Exercise prompt
Reproduce verbatim every entry from the line containing "most [559, 582]" down to the line containing "day [1289, 950]", including both of those lines.

.....

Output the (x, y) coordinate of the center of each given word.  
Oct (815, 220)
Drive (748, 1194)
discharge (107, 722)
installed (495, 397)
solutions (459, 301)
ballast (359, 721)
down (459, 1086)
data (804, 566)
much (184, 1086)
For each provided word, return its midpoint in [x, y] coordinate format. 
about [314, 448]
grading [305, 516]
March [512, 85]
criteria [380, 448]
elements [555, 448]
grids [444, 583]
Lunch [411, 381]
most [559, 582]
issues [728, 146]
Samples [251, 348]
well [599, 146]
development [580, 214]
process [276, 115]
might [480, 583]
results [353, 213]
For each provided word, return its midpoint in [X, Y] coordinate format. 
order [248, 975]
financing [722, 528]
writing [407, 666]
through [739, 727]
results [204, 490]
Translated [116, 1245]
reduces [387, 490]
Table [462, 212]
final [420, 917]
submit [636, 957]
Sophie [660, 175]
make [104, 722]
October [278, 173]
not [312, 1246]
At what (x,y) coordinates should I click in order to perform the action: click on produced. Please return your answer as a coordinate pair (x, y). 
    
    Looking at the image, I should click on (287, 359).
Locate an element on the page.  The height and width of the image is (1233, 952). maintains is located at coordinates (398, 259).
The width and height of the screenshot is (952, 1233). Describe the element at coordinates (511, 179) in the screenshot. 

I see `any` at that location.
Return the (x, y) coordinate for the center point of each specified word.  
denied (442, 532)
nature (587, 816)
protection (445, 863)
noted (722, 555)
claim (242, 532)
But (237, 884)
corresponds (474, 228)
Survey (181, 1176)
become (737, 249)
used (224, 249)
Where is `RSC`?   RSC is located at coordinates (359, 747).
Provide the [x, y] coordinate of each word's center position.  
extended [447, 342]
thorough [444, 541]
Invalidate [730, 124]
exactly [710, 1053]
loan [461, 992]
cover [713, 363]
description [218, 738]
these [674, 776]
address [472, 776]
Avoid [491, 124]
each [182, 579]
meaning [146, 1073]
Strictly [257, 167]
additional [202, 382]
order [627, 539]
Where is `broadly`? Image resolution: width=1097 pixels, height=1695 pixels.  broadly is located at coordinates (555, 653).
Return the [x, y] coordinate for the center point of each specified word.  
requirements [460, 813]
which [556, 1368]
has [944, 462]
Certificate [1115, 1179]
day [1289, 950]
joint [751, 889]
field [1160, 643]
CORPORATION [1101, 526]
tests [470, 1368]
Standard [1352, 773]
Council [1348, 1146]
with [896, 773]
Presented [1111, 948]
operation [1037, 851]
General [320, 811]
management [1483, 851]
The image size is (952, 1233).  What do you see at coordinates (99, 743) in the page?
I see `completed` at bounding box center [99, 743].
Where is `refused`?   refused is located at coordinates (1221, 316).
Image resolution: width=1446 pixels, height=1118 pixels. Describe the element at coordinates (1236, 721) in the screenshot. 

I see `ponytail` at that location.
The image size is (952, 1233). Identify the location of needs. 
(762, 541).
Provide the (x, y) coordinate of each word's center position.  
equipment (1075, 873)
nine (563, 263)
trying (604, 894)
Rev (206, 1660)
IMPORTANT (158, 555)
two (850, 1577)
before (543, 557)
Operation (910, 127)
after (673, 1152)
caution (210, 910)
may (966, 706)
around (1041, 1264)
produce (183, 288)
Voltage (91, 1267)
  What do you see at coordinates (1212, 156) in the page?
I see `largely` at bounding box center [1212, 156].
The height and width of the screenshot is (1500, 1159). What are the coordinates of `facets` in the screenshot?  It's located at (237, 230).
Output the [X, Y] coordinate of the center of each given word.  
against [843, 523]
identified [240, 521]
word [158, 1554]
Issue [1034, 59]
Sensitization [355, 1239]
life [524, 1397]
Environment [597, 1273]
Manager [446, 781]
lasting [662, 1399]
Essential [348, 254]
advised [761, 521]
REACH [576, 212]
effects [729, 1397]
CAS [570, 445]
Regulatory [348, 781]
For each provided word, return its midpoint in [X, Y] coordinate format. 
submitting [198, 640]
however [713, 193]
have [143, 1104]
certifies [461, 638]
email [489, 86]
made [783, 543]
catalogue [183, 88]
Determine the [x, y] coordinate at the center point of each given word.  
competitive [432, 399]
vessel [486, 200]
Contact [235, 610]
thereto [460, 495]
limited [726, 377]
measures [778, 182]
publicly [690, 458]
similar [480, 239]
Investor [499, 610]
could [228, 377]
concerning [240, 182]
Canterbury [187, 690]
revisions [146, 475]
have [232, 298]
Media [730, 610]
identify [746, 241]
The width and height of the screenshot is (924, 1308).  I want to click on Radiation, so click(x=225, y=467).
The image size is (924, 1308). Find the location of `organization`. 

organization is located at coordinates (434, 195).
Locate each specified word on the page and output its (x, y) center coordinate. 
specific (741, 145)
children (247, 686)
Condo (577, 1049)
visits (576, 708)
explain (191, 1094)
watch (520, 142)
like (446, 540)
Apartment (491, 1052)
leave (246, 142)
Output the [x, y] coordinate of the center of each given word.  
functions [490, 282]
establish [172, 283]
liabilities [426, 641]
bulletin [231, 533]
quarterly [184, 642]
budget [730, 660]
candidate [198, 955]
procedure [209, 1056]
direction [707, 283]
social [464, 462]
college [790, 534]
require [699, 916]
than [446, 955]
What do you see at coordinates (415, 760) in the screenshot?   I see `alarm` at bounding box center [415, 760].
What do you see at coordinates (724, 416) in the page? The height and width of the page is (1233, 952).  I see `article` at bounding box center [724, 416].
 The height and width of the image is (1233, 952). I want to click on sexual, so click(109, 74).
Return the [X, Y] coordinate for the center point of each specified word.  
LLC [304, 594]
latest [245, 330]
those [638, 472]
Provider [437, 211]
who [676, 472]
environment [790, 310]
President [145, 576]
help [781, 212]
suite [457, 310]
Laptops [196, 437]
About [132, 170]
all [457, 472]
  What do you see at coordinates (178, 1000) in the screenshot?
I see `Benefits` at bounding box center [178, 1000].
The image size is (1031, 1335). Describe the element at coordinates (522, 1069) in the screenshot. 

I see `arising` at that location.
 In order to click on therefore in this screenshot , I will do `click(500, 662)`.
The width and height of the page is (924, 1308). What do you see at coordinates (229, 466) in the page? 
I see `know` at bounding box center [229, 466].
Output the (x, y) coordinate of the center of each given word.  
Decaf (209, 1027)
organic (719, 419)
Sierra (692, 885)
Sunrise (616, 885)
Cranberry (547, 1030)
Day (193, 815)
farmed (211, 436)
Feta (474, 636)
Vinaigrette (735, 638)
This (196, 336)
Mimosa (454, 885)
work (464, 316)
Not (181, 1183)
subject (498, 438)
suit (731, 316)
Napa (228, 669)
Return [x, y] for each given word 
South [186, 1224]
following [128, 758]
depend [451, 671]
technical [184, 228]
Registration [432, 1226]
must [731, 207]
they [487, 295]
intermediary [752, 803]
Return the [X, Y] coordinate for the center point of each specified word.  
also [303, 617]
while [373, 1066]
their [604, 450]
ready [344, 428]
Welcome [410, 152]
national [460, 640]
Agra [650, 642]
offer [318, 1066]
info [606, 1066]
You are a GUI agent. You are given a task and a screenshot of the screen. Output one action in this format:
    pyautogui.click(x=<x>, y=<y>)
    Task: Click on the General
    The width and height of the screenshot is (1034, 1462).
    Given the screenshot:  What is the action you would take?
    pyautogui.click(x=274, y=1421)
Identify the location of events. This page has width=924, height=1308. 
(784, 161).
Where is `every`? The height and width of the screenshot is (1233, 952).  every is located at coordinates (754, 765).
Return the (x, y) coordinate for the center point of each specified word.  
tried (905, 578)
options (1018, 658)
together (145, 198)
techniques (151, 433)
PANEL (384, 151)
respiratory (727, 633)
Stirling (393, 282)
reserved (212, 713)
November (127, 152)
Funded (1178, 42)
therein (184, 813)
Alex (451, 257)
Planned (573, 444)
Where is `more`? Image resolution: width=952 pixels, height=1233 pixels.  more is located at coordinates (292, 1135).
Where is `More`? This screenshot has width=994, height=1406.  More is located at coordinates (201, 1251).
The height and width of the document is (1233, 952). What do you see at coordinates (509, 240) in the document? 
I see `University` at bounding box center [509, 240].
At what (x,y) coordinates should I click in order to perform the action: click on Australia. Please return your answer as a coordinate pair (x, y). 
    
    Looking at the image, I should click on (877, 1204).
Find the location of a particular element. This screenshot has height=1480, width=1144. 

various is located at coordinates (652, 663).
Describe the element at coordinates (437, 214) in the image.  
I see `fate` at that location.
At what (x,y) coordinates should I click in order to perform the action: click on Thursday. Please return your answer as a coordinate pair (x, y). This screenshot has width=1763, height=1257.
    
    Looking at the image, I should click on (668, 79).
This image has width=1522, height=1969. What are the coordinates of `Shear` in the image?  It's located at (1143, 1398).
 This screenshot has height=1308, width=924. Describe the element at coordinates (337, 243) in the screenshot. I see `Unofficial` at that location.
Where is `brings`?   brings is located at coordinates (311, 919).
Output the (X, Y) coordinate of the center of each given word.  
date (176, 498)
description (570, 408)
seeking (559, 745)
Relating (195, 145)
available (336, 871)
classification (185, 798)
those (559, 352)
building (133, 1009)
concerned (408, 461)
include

.....

Task response
most [559, 582]
issues [728, 146]
Samples [251, 348]
well [599, 146]
development [580, 214]
process [276, 115]
might [480, 583]
results [353, 213]
For each provided word, return its midpoint in [X, Y] coordinate format. 
order [248, 975]
financing [722, 528]
writing [407, 666]
through [739, 727]
results [204, 490]
Translated [116, 1245]
reduces [387, 490]
Table [462, 212]
final [420, 917]
submit [636, 957]
Sophie [660, 175]
make [104, 722]
October [278, 173]
not [312, 1246]
At what (x,y) coordinates should I click in order to perform the action: click on produced. Please return your answer as a coordinate pair (x, y). 
    
    Looking at the image, I should click on (287, 359).
Locate an element on the page.  The height and width of the image is (1233, 952). maintains is located at coordinates (398, 259).
The width and height of the screenshot is (952, 1233). Describe the element at coordinates (511, 179) in the screenshot. 

I see `any` at that location.
Return the (x, y) coordinate for the center point of each specified word.  
denied (442, 532)
nature (587, 816)
protection (445, 863)
noted (722, 555)
claim (242, 532)
But (237, 884)
corresponds (474, 228)
Survey (181, 1176)
become (737, 249)
used (224, 249)
Where is `RSC`?   RSC is located at coordinates (359, 747).
Provide the [x, y] coordinate of each word's center position.  
extended [447, 342]
thorough [444, 541]
Invalidate [730, 124]
exactly [710, 1053]
loan [461, 992]
cover [713, 363]
description [218, 738]
these [674, 776]
address [472, 776]
Avoid [491, 124]
each [182, 579]
meaning [146, 1073]
Strictly [257, 167]
additional [202, 382]
order [627, 539]
Where is `broadly`? Image resolution: width=1097 pixels, height=1695 pixels.  broadly is located at coordinates (555, 653).
Return the [x, y] coordinate for the center point of each specified word.  
requirements [460, 813]
which [556, 1368]
has [944, 462]
Certificate [1115, 1179]
day [1289, 950]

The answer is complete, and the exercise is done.